- **TASKS TO COMPLETE**
[1] Answer these questions about the Life Alert passage, using only what it states:
(a) In what month and year did the plaintiff submit his application?
(b) When was the plaintiff told to return to begin training?
(c) What reason did the trainer give for the policy applying in all circumstances?
[2] Resume the Life Alert passage after its final sentence and carry it forward.

- **SELECTION**
———
Plaintiff submitted an application for the Life Alert position in July 2007. He claims that he responded "No" to the application question asking if he had been convicted of a felony or misdemeanor in the past seven years. As stated, plaintiff pled guilty to the first-degree robbery count in 1998, more than seven years prior to applying, but he was sentenced only five years before. Life Alert apparently has no record of plaintiff's application and no record of conducting a criminal background check on plaintiff. There is no indication in the record that Life Alert was ever aware of plaintiff's criminal conviction prior to his filing the instant lawsuit.

Plaintiff states that he interviewed for the direct seller position and was advised that he had been hired. He explains that after the interview, he was told to return the following Monday to begin training. He asserts that he arrived for training as scheduled, but that on the first day of training, the Life Alert employee conducting the session informed the group that if anyone had a past conviction, they should inform Life Alert of that conviction immediately, as Life Alert would conduct a criminal background check. Plaintiff contends that the employee further stated that Life Alert would not, under any circumstances, hire someone with a criminal conviction. Plaintiff states that he asked follow-up questions, including whether the policy applied to individuals with a certificate of relief from disabilities, and that the trainer explained that it applied in all circumstances because of Life Alert's need to protect the financial information of its senior citizen clients.
———
- **RECORDED INFORMATION**

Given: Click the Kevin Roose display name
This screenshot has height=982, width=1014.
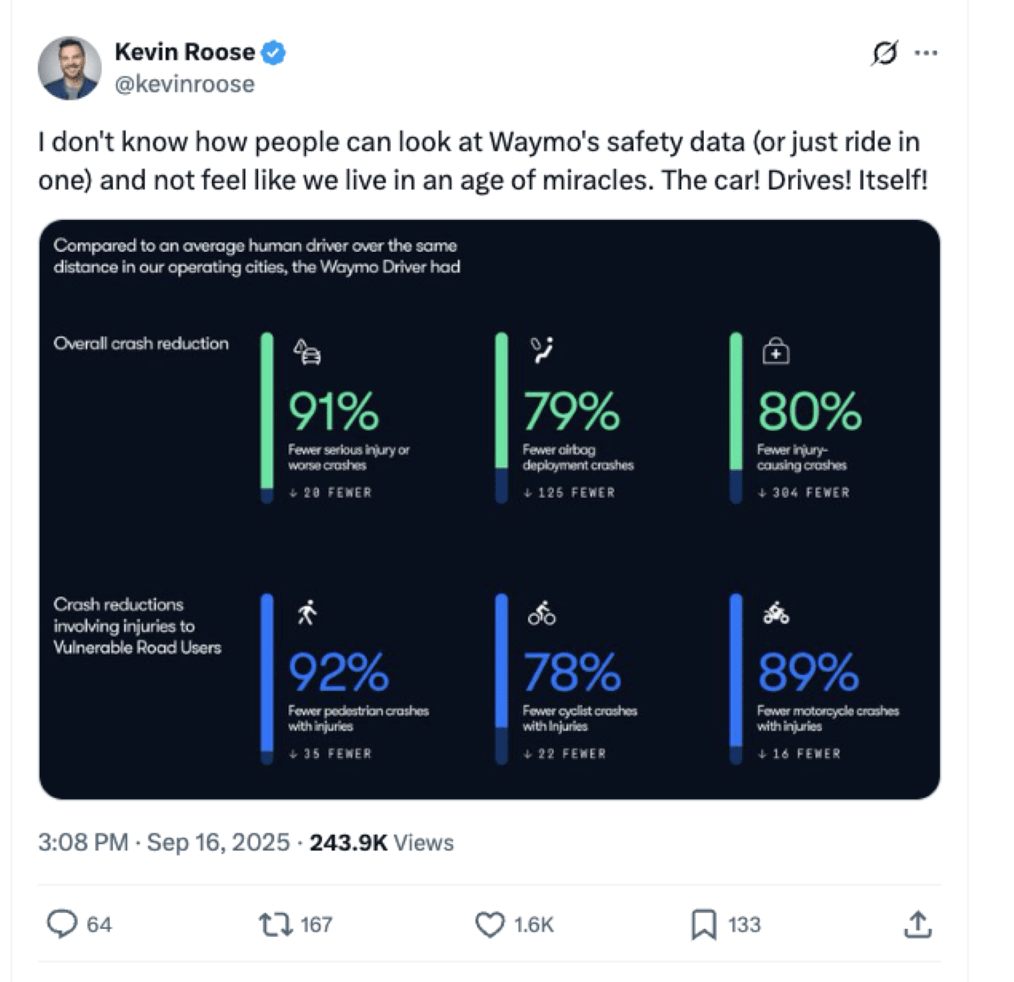Looking at the screenshot, I should [186, 51].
———
- **RESULTS OF THE TASKS**
[1]
(a) July 2007
(b) The following Monday
(c) Life Alert's need to protect the financial information of its senior citizen clients

[2]
Plaintiff remained for the rest of the training session that day. On or around July 13, 2007, plaintiff contacted a job placement representative from the Center for Employment Opportunities ("CEO"), an organization providing employment services to individuals with criminal records with which the plaintiff had worked in the past, requesting advice about whether to say anything to Life Alert about his criminal conviction. A CEO log entry indicates that plaintiff told a CEO representative that a Life Alert employee had informed him that, "the company will not hire anyone with a robbery conviction." (Feb. 16, 2010 Murray Decl., Ex. E.) The CEO representative states that the representative told him:

[L]ay it out, explaining that he had been truthful on the application since it was over 7 years old, but wanting to be up front before they got their background check back. Advised him to stress that he has changed as [sic] is committed to leading a better life. Told him that even if he does this, then if the company has a strict policy he will still not get the job, but that it is still better to tell them up front than to have them hear it first from the background check.
Id. Plaintiff, however, did not return to training the following day, and took no further action to pursue the Life Alert position. Plaintiff maintains that he was "forced to leave the company because of his conviction." (Complaint ¶ 5.)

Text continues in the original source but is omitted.